Material for the task:
==*==

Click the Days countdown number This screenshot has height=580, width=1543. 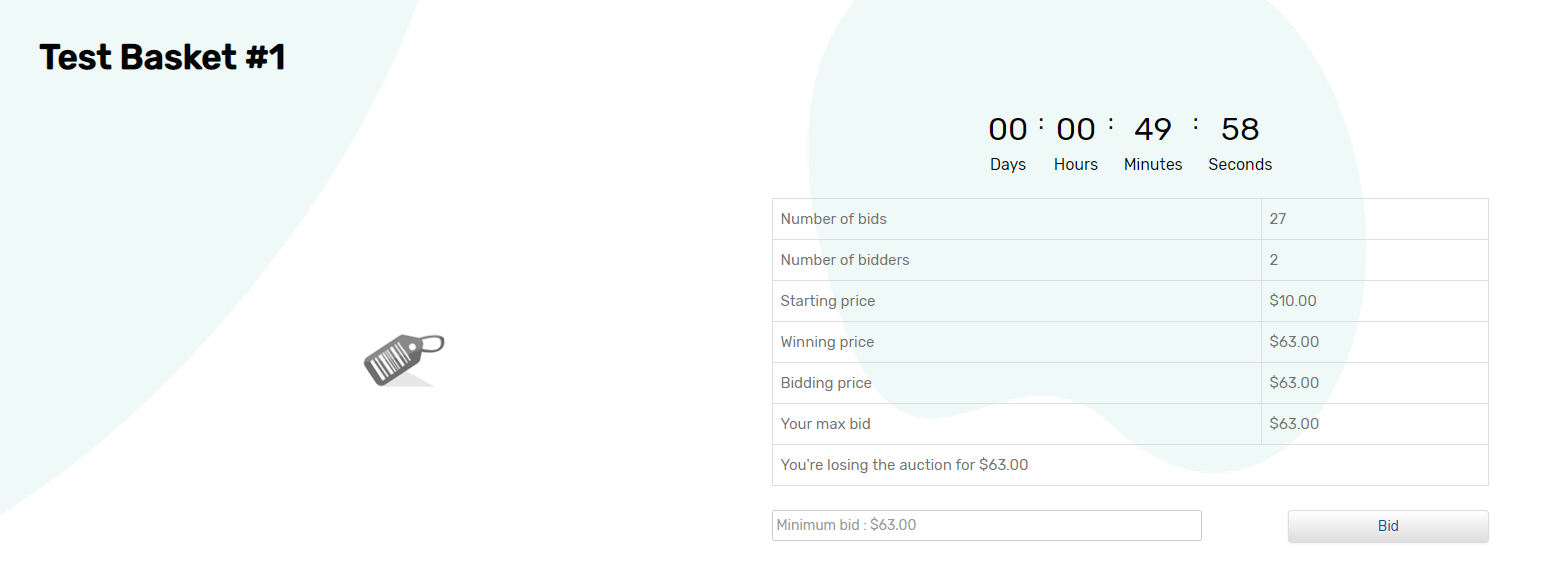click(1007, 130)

==*==

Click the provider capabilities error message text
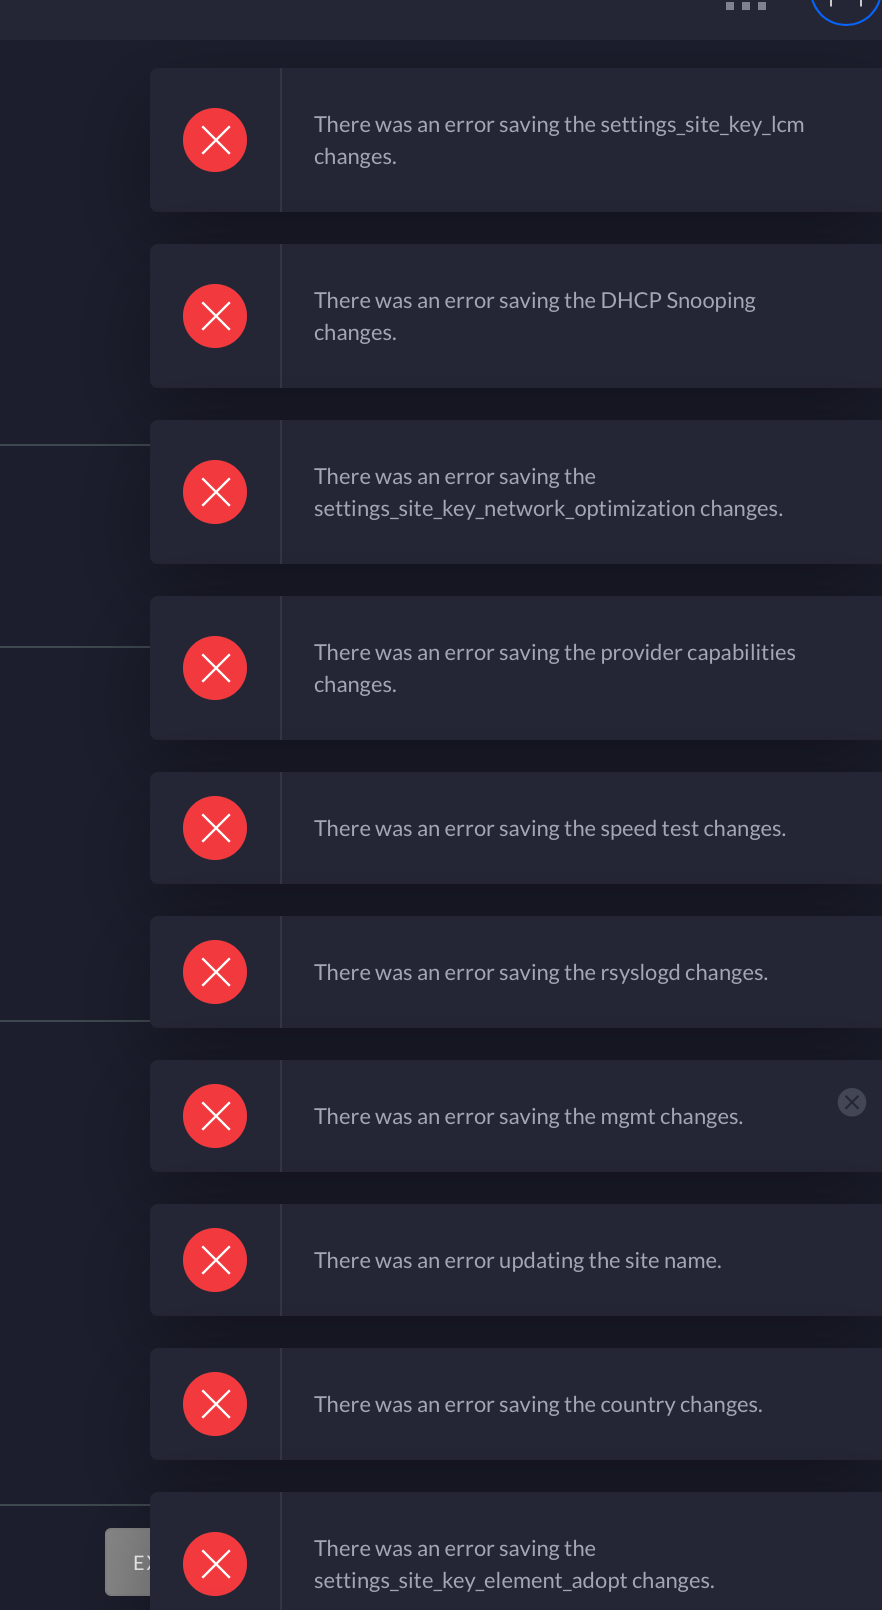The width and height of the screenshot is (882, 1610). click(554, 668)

==*==

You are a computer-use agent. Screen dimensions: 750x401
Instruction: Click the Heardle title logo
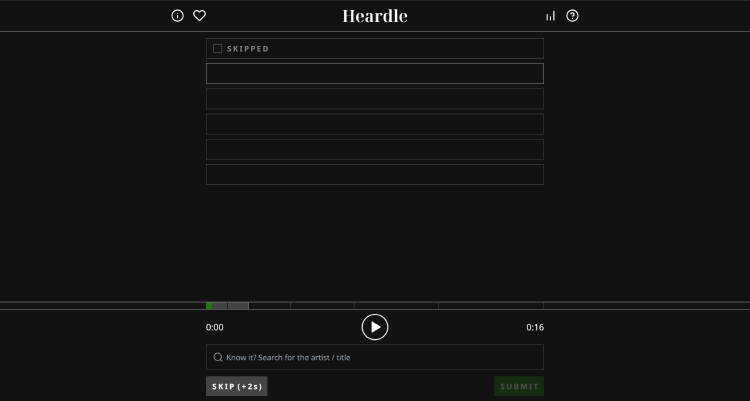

==*==

Exercise details: Reproduce the records between the lines holding "You are a computer-use" and "Instruction: Click the Heardle title logo", inclusive, with "logo" replaced by "icon" and nothing else altered.

Correct response:
You are a computer-use agent. Screen dimensions: 750x401
Instruction: Click the Heardle title icon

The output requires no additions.